What to do:
Pick out every line of the entries below where "button" occurs, and copy those lines.

Recorded information:
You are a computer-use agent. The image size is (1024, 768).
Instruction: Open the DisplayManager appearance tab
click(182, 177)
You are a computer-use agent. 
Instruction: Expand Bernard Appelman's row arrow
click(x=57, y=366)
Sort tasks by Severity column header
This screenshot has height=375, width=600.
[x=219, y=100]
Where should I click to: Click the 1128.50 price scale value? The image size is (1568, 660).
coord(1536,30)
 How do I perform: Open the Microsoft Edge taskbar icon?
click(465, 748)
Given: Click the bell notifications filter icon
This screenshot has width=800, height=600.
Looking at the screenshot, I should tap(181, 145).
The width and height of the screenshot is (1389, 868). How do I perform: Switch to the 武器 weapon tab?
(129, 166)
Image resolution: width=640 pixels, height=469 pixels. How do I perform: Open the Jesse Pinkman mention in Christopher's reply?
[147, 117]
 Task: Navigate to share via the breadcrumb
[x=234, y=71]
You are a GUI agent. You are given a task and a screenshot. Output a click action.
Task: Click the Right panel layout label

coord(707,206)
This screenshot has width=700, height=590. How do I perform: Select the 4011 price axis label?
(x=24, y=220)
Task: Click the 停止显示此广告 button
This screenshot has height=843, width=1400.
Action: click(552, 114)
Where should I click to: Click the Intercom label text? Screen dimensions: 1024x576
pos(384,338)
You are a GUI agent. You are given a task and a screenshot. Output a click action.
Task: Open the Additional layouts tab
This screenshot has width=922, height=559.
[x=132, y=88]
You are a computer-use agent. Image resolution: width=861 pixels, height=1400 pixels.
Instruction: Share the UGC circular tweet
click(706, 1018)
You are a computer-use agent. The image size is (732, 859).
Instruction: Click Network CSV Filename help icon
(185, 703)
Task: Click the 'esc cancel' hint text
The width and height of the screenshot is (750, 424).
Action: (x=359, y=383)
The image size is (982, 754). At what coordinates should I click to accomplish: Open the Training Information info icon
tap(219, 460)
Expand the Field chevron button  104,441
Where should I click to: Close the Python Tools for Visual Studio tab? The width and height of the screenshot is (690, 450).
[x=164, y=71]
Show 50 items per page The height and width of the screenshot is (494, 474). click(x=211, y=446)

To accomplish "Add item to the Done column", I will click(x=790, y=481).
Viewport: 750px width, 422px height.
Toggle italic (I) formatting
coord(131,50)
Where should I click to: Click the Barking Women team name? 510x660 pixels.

Reply:
Task: Click the 停止显示此广告 button
Expand the Field chevron button  104,441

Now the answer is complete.